Sa structure spatiale inspirée des villes impériales fait du Habous
que ce n’est pas un lieu pour circuler mais pour déambuler ou plutôt
« médiner » pour user du joli concept forgé par Feu Abdelwaheb
Meddeb. Pour flâner, tout simplement. Ce n’est pas un hasard si les
casablancais l’ont élu quasiment en un lieu de « pèlerinage » pendant
le mois de ramadan, joignant l’utile et l’agréable, notamment pour ceux
arrachés à leur médina d’origine…C’est encore là où le touriste pressé qui n’a pas le temps
de visiter le pays profond, vient pour sa dose d’exotisme à portée de
croisière.
Le Habous c’est aussi une structure portée par une géométrie
« féminine » combinant intérieur et extérieur, fermeture et
ouverture. Un espace pudique, voilée, les maisons sont tournées vers le
patio ; les fenêtres sont rares et les portes très petites et hermétiques.
C’est l’espace du secret et de la discrétion renforcée par des ruelles qui
tournent sur elles-mêmes et des arcades qui réduisent l’ampleur de l’espace.
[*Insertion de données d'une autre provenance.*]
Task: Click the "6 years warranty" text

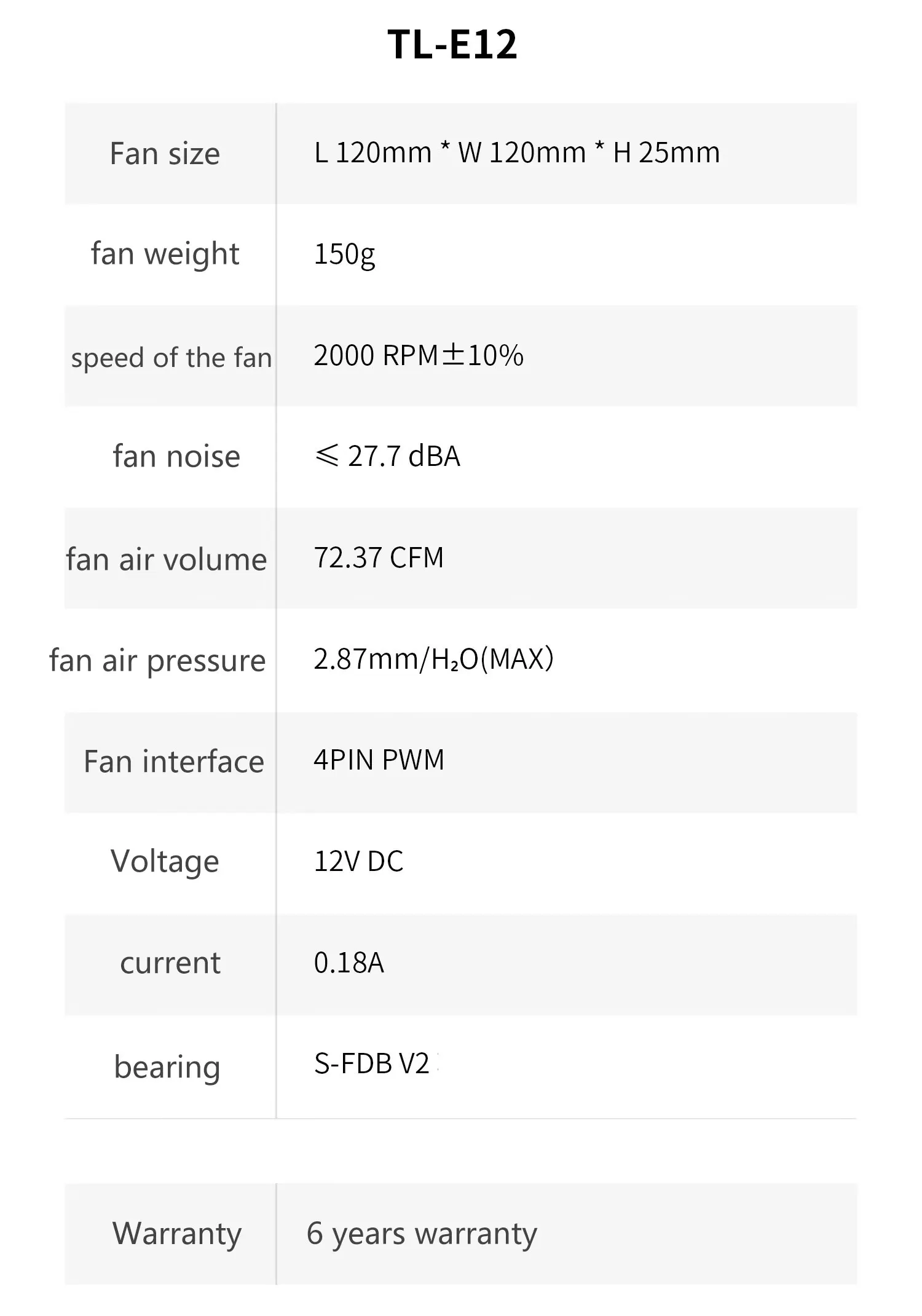Action: click(x=422, y=1233)
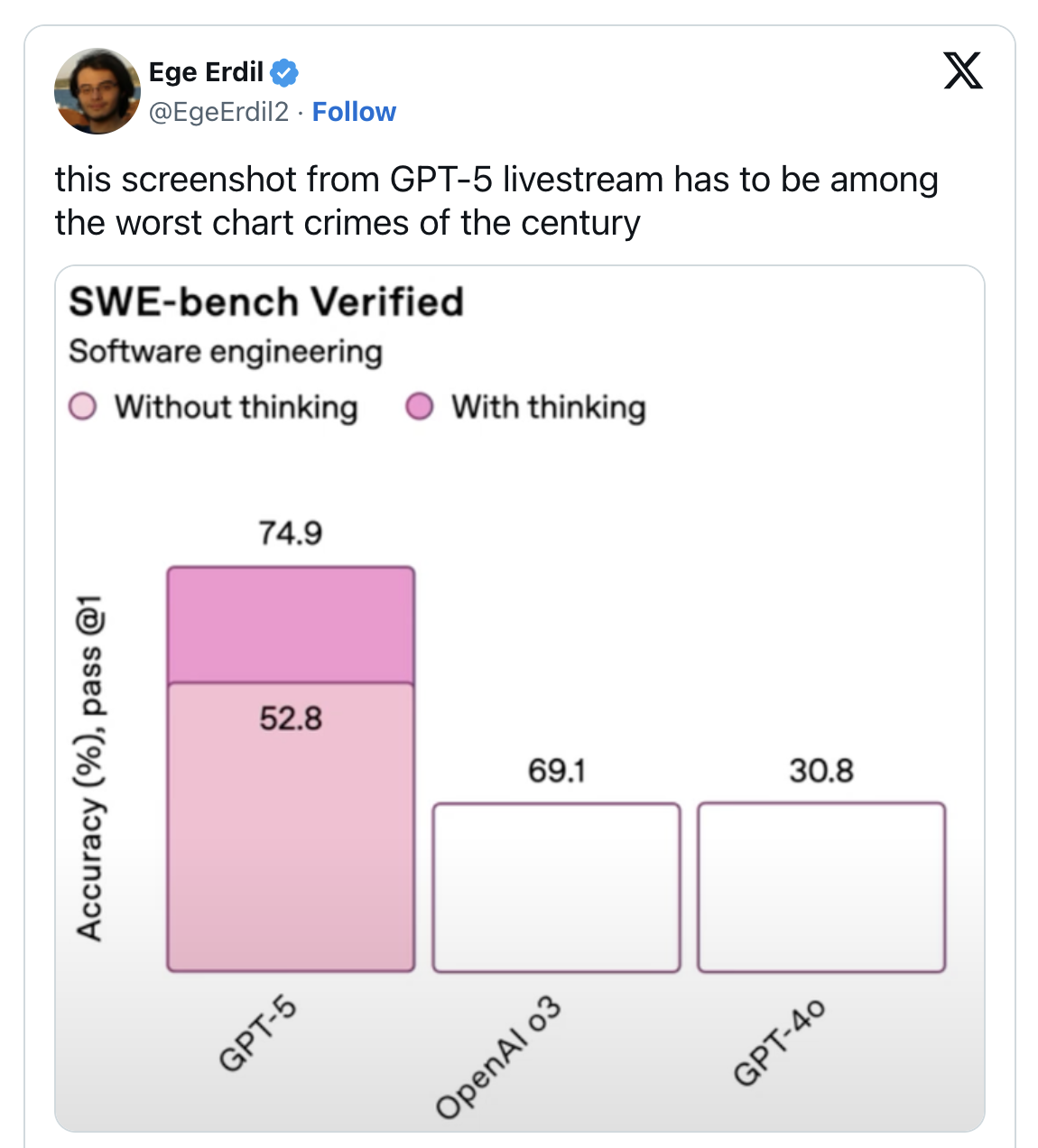Expand the GPT-4o bar details

(820, 886)
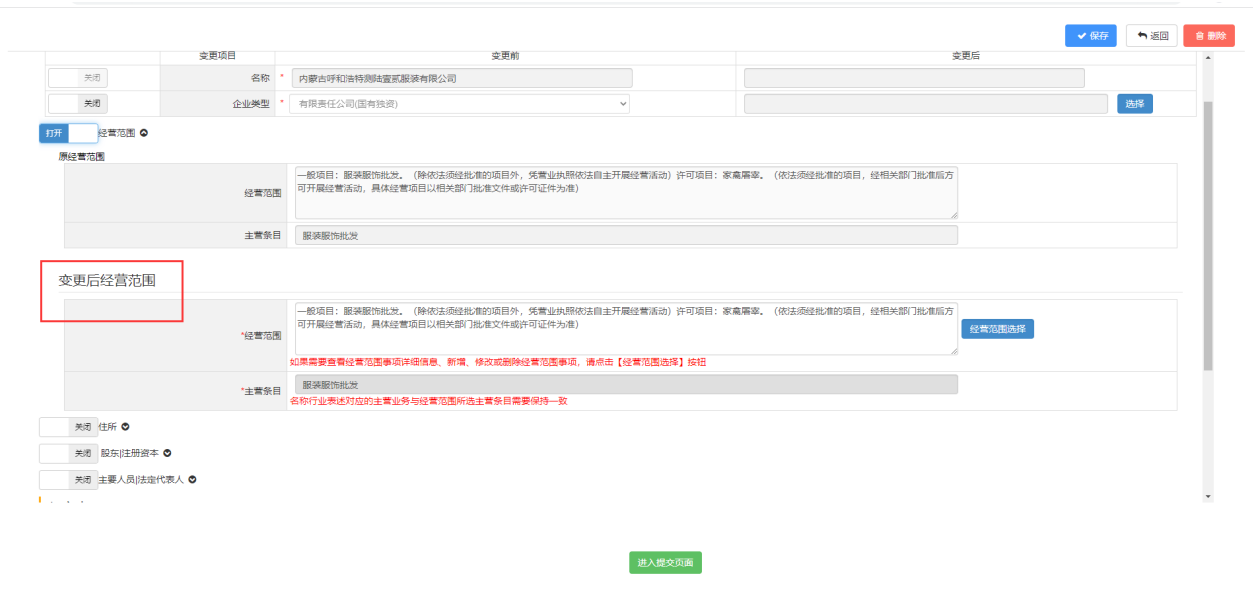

Bref une ambiance expressionniste qui favorise le jeu de lumière et d’ombre…on
n’est pas surpris alors si les cinéastes marocains (Lagtaâ, Benjelloun…) ont en
fait un « acteur » majeur de leur film. Le Habous constitue une
dramaturgie qui peut se lire dans sa richesse visuelle et fragmentée comme une
métaphore du récit des personnages
condamnés à l’errance, à la quête.
On peut y accéder par plusieurs entrées. Selon le programme
que le visiteur a établi pour sa visite. Il y a un côté gastronomique ;
les friands des brochettes au feu de bois sont largement servis…il y a une
entrée commerciale donnant accès aux marchands des costumes traditionnels, très
prisés lors des fêtes religieuses et il y a une entrée intellectuelle du côté
des librairies et des maisons d’édition. On peut affirmer sans risque d’erreur
que le Habous compte la plus grande concentration de livre au mètre carrée. On
peut ainsi acquérir le dernier livre rare, siroter son thé à la menthe au café
qui fait le coin face à la grande place .verdoyante…qu’il faudrait certainement
interdire aux véhicules ; mais on est à Casablanca.